Final research papers will be framed with view towards its publication online and elsewhere. Work in the seminar includes 3 short reviews on individual novels & 1 longer presentation, covering a selected press, at the final roundtable discussion in January.

The 7 publishers covered include 11:11 Press, Calamari Press, Equus Press, Expat Press, Inside the Castle, Sublunary Editions, and Tangerine Press.


Oct 6 Introduction: Course Overview

Oct 13 Equus Press (I) Holly Tavel, Weather in Fritz Bemelmans Park (2015)

Daniela Cascella, Singed (2017)

Oct 20 Equus Press (II) Louis Armand, GlassHouse (2018)

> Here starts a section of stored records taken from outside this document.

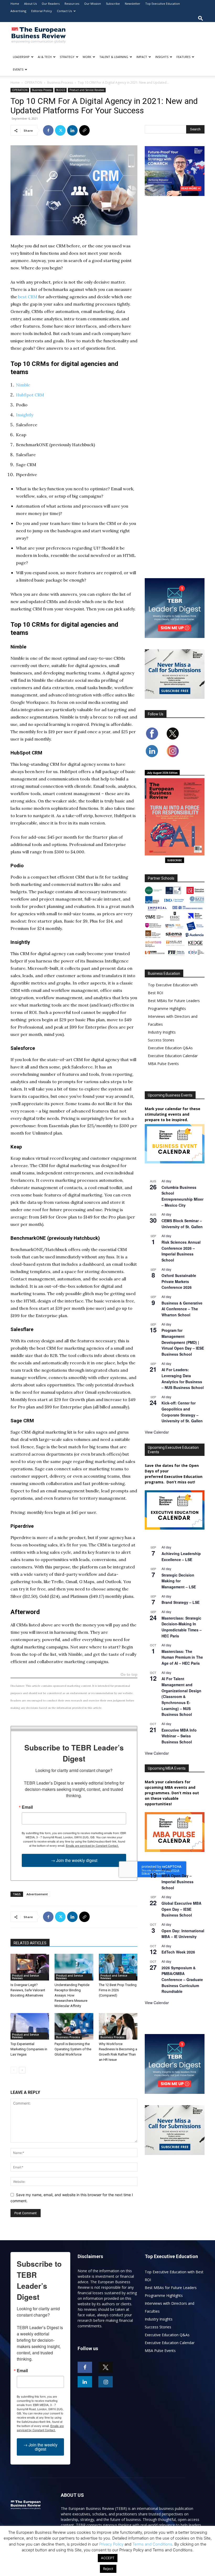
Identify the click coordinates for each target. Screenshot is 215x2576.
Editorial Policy (41, 11)
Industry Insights (162, 1032)
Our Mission (92, 4)
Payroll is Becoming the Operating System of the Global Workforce (73, 2049)
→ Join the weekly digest (74, 1860)
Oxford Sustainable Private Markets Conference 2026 (179, 1281)
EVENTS (18, 69)
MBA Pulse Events (163, 1063)
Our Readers (51, 4)
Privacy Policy (111, 2544)
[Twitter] (60, 130)
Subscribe (113, 4)
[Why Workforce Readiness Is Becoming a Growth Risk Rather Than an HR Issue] (118, 2026)
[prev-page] (13, 2070)
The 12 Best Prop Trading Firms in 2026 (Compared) (118, 1990)
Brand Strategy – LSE (181, 1602)
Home (14, 4)
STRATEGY (67, 57)
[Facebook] (48, 130)
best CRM (27, 296)
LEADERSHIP (21, 57)
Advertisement (37, 1894)
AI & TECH (45, 57)
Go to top (129, 1675)
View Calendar (157, 1432)
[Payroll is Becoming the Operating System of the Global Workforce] (74, 2026)
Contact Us (64, 11)
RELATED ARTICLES (30, 1943)
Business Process (60, 82)
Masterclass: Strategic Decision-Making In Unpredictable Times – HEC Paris (182, 1626)
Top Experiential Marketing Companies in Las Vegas (28, 2049)
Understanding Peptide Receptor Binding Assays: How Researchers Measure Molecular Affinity (72, 1995)
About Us (30, 4)
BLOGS (60, 90)
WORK (87, 57)
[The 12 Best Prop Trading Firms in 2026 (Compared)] (118, 1967)
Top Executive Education (162, 4)
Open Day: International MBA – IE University (183, 1933)
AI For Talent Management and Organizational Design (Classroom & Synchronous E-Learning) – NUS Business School (181, 1696)
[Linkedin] (72, 130)
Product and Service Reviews (86, 90)
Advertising (18, 11)
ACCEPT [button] (107, 2558)
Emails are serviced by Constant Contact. (92, 1845)
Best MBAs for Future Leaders (174, 1000)
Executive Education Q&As (170, 1047)
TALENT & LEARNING (113, 57)
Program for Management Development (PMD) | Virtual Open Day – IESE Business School (183, 1342)
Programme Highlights (167, 1008)
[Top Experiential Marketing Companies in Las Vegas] (29, 2026)
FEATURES (183, 57)
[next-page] (22, 2070)
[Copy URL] (84, 130)
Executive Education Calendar (173, 1055)
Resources (71, 4)
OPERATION (33, 82)
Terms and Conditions (152, 2544)
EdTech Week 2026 (178, 1952)
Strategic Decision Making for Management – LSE (179, 1580)
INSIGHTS (161, 57)
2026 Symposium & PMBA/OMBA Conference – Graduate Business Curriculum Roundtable (182, 1979)
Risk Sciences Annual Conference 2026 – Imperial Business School (181, 1251)
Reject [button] (108, 2569)
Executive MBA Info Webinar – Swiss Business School (179, 1735)
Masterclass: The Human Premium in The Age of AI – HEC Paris (182, 1657)
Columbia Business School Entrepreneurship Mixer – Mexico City (182, 1196)
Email (27, 1807)
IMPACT (141, 57)
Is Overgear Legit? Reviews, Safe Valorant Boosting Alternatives (27, 1990)
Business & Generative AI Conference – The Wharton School (182, 1308)
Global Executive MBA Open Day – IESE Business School (181, 1909)
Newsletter (132, 4)
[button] (201, 18)
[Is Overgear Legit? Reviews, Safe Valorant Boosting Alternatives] (29, 1967)
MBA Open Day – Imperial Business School (178, 1881)
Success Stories (161, 1039)
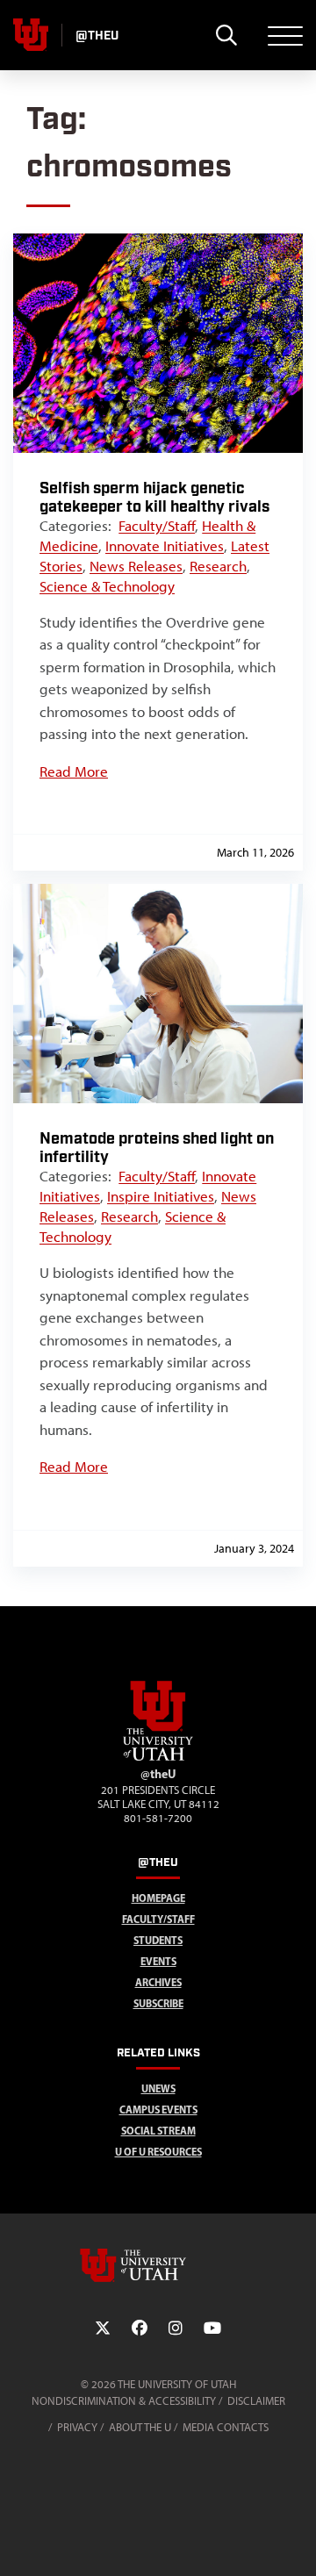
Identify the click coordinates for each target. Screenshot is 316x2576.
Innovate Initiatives (164, 546)
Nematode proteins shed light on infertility (157, 1148)
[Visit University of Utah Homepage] (30, 35)
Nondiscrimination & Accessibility (124, 2400)
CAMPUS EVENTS (158, 2109)
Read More (74, 771)
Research (218, 566)
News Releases (136, 566)
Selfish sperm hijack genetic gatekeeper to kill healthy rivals (154, 497)
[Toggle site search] (226, 35)
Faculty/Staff (156, 526)
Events (158, 1961)
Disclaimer (256, 2400)
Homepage (158, 1898)
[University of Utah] (158, 2265)
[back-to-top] (295, 2541)
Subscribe (158, 2003)
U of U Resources (158, 2151)
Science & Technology (107, 586)
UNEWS (158, 2088)
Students (158, 1940)
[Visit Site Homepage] (158, 1757)
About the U (140, 2427)
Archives (158, 1982)
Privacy (77, 2427)
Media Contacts (226, 2427)
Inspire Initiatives (160, 1196)
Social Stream (158, 2130)
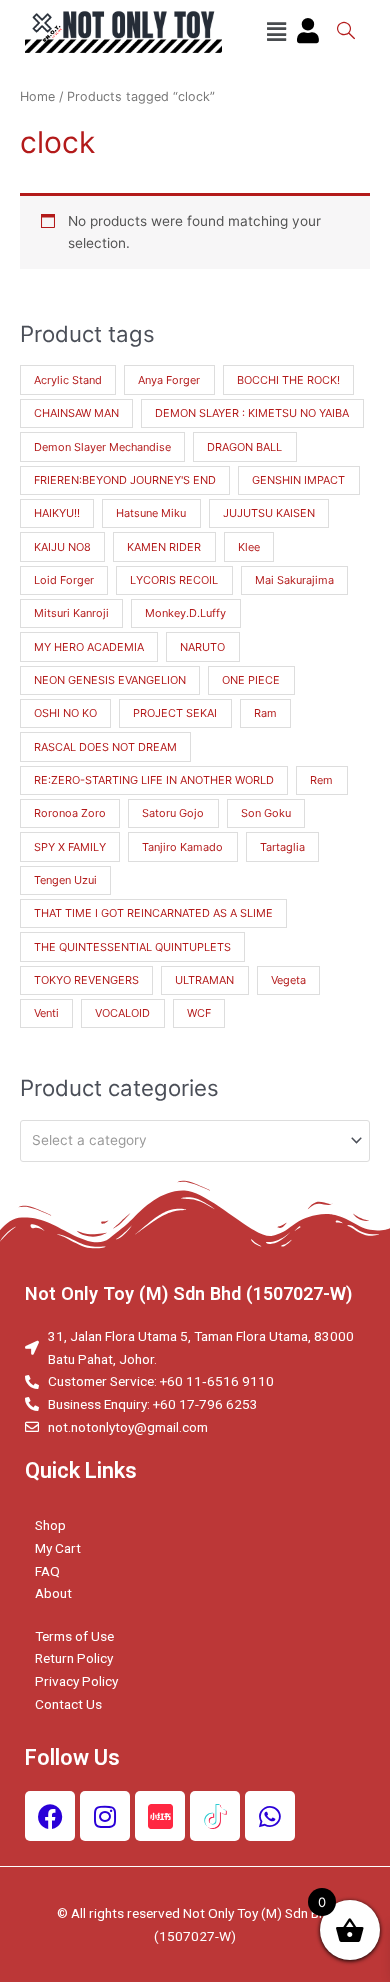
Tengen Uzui (65, 880)
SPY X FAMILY (70, 847)
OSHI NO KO (65, 713)
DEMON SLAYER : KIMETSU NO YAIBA (252, 413)
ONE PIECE (251, 680)
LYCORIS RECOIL (174, 580)
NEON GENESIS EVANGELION (110, 680)
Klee (249, 547)
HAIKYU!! (57, 513)
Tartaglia (282, 847)
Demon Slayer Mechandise (102, 447)
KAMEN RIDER (164, 547)
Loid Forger (64, 580)
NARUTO (202, 647)
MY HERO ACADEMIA (89, 647)
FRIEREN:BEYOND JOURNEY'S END (125, 480)
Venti (46, 1013)
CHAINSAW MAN (76, 413)
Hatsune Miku (151, 513)
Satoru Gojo (173, 813)
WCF (199, 1013)
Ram (265, 713)
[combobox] (195, 1141)
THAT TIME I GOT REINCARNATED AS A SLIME (153, 913)
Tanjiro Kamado (182, 847)
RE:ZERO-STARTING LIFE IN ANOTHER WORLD (154, 780)
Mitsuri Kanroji (71, 613)
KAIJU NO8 (62, 547)
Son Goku (266, 813)
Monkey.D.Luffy (185, 613)
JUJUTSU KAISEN (269, 513)
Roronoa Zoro (70, 813)
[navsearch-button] (346, 32)
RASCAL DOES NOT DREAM (105, 747)
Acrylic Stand (68, 380)
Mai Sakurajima (294, 580)
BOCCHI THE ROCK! (288, 380)
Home (37, 96)
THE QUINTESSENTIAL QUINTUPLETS (132, 947)
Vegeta (288, 980)
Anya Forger (169, 380)
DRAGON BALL (244, 447)
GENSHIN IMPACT (298, 480)
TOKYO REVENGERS (86, 980)
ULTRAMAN (204, 980)
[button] (276, 32)
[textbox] (187, 1140)
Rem (321, 780)
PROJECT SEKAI (175, 713)
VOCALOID (122, 1013)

D. Harlan Wilson, Natural Complexions (2018)

Oct 27 11:11 Press (I) Collected Voices in the Expanded Field (2020)

Elisa Taber, An Archipelago in a Landlocked Country (2020)

Nov 3 11:11 Press (II) Grant Maierhofer, Works (2015-20)

Nov 10 Inside the Castle (I) Germán Sierra, The Artifact (2018)

Mike Corrao, Smut-Maker (2020)


Nov 24 Inside the Castle (II) M Kitchell, In the Desert of Mute Squares (2018)

John Trefry, Apparitions of the Living (2018)

Dec 1 Calamari Press Laura Ellen Joyce, The Luminol Reels (2014)

J’Lyn Chapman, Beastlife (2015)

Dec 8 Tangerine Press Willow & Scotthorne (eds.), Writing Utopia 2020

Dec 15 Expat Press Manuel Marrero, Thousands of Lies (2015) bibles @appropouture, The Better Face of Fascism (2018)

Dec 22 Sublunary Editions Joshua Rothes, The Art of the Great Dictators (2019)

Kyle Coma-Thompson & Tristan Foster, 926 Years (2020)

Jan 5 Concluding Discussion


In view of the current developments in the COVID-19 pandemic, the seminar will at some/early point start taking place via an online platform (preferably Zoom). The same participation and assessment rules will remain in place.


All of the primary reading will be available from the faculty Moodle system for the students to study as part of their weekly readings.


Each student will prepare 3 brief “review”-type book presentations during the semester, hopefully in tandem with a colleague. With all texts extending 200 pages, the presenter will assign (via email) a 50-page excerpt of passages to read for the rest of the class in reasonable advance (by Friday previous). The rest of the class will read the excerpts and come to class ready to discuss them.


The final seminar paper shall have the scope of 2,500 words (for a non-graded paper), or 4,000 words (for a graded paper) and will be due by the end of January 2021. Individual deadline extensions are possible but need to be discussed with the lecturer in reasonable advance.

N.B.1 Students need to discuss their final paper topics, bibliography, etc. with the lecturer ahead of the end of the course, i.e. in mid-December.


Students will be given their credit for presence at, and active participation in, a minimum 10 sessions of 12 total (30%), and the concluding roundtable (30%) & their final paper (40%).

N.B.1 Due to Departmental policy, only MA students are allowed to enroll for the graded paper credit option.

N.B.2 for Erasmus students: you can only enroll for the non-graded/Zápočet credit option; however, should your home university demand it, you can consequently receive a “grade” for your overall performance.